Set problem:
Write out the following lines as a numbered list, leaving out the blank ones.

Data to process:
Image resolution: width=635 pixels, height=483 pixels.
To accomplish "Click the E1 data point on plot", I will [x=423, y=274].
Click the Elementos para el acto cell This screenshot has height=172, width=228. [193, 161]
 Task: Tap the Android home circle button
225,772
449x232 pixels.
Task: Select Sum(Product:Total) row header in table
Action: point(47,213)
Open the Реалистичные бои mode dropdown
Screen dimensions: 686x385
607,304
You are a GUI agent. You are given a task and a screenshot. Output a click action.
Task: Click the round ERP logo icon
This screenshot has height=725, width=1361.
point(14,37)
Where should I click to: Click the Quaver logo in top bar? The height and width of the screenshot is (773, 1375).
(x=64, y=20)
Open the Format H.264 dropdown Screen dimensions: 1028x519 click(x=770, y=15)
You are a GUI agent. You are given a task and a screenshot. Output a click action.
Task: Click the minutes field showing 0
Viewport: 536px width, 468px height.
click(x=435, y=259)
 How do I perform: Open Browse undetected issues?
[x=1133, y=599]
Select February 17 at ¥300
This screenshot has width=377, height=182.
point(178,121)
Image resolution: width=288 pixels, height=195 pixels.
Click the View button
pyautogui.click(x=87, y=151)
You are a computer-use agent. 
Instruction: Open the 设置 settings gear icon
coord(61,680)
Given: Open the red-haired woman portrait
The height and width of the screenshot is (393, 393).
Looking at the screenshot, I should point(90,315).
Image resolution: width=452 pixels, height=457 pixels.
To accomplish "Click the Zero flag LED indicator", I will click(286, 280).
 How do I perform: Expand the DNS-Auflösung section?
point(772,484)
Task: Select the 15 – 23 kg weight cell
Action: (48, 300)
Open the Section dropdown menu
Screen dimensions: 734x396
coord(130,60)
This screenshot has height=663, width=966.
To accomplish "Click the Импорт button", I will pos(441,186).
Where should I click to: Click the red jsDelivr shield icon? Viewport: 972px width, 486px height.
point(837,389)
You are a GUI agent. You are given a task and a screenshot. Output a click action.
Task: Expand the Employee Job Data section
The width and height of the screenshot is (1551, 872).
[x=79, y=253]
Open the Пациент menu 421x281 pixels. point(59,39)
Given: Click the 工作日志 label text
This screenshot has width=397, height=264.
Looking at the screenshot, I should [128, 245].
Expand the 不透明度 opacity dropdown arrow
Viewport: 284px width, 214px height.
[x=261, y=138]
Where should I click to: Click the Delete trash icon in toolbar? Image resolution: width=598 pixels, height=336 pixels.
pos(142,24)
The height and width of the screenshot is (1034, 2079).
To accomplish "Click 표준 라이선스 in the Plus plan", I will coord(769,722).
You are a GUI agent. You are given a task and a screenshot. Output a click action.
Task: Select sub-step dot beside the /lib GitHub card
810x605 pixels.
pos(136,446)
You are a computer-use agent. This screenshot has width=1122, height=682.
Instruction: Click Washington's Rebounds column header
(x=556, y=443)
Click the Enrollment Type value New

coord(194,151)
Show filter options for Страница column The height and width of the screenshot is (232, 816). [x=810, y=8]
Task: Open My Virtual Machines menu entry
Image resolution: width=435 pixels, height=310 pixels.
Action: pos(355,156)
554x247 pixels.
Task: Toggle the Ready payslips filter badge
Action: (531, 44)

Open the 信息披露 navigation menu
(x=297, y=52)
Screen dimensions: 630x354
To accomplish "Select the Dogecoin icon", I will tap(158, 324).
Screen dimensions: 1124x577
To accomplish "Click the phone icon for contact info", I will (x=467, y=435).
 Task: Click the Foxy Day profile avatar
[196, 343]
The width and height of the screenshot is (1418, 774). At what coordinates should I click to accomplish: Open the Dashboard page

Answer in full:
1. Image resolution: width=635 pixels, height=483 pixels.
2. To accomplish "Click the E1 data point on plot", I will [x=423, y=274].
3. Click the Elementos para el acto cell This screenshot has height=172, width=228. [193, 161]
4.  Task: Tap the Android home circle button
5. 225,772
6. 449x232 pixels.
7. Task: Select Sum(Product:Total) row header in table
8. Action: point(47,213)
9. Open the Реалистичные бои mode dropdown
10. Screen dimensions: 686x385
11. 607,304
12. You are a GUI agent. You are given a task and a screenshot. Output a click action.
13. Task: Click the round ERP logo icon
14. This screenshot has height=725, width=1361.
15. point(14,37)
16. Where should I click to: Click the Quaver logo in top bar? The height and width of the screenshot is (773, 1375).
17. (x=64, y=20)
18. Open the Format H.264 dropdown Screen dimensions: 1028x519 click(x=770, y=15)
19. You are a GUI agent. You are given a task and a screenshot. Output a click action.
20. Task: Click the minutes field showing 0
21. Viewport: 536px width, 468px height.
22. click(x=435, y=259)
23.  How do I perform: Open Browse undetected issues?
24. [x=1133, y=599]
25. Select February 17 at ¥300
26. This screenshot has width=377, height=182.
27. point(178,121)
28. Image resolution: width=288 pixels, height=195 pixels.
29. Click the View button
30. pyautogui.click(x=87, y=151)
31. You are a computer-use agent. 
32. Instruction: Open the 设置 settings gear icon
33. coord(61,680)
34. Given: Open the red-haired woman portrait
35. The height and width of the screenshot is (393, 393).
36. Looking at the screenshot, I should point(90,315).
37. Image resolution: width=452 pixels, height=457 pixels.
38. To accomplish "Click the Zero flag LED indicator", I will click(286, 280).
39.  How do I perform: Expand the DNS-Auflösung section?
40. point(772,484)
41. Task: Select the 15 – 23 kg weight cell
42. Action: (48, 300)
43. Open the Section dropdown menu
44. Screen dimensions: 734x396
45. coord(130,60)
46. This screenshot has height=663, width=966.
47. To accomplish "Click the Импорт button", I will pos(441,186).
48. Where should I click to: Click the red jsDelivr shield icon? Viewport: 972px width, 486px height.
49. point(837,389)
50. You are a GUI agent. You are given a task and a screenshot. Output a click action.
51. Task: Expand the Employee Job Data section
52. The width and height of the screenshot is (1551, 872).
53. [x=79, y=253]
54. Open the Пациент menu 421x281 pixels. point(59,39)
55. Given: Click the 工作日志 label text
56. This screenshot has width=397, height=264.
57. Looking at the screenshot, I should [128, 245].
58. Expand the 不透明度 opacity dropdown arrow
59. Viewport: 284px width, 214px height.
60. [x=261, y=138]
61. Where should I click to: Click the Delete trash icon in toolbar? Image resolution: width=598 pixels, height=336 pixels.
62. pos(142,24)
63. The height and width of the screenshot is (1034, 2079).
64. To accomplish "Click 표준 라이선스 in the Plus plan", I will coord(769,722).
65. You are a GUI agent. You are given a task and a screenshot. Output a click action.
66. Task: Select sub-step dot beside the /lib GitHub card
67. 810x605 pixels.
68. pos(136,446)
69. You are a computer-use agent. This screenshot has width=1122, height=682.
70. Instruction: Click Washington's Rebounds column header
71. (x=556, y=443)
72. Click the Enrollment Type value New
73. coord(194,151)
74. Show filter options for Страница column The height and width of the screenshot is (232, 816). [x=810, y=8]
75. Task: Open My Virtual Machines menu entry
76. Image resolution: width=435 pixels, height=310 pixels.
77. Action: pos(355,156)
78. 554x247 pixels.
79. Task: Toggle the Ready payslips filter badge
80. Action: (531, 44)
81. Open the 信息披露 navigation menu
82. (x=297, y=52)
83. Screen dimensions: 630x354
84. To accomplish "Select the Dogecoin icon", I will tap(158, 324).
85. Screen dimensions: 1124x577
86. To accomplish "Click the phone icon for contact info", I will (x=467, y=435).
87.  Task: Click the Foxy Day profile avatar
88. [196, 343]
89. The width and height of the screenshot is (1418, 774). At what coordinates should I click to accomplish: Open the Dashboard page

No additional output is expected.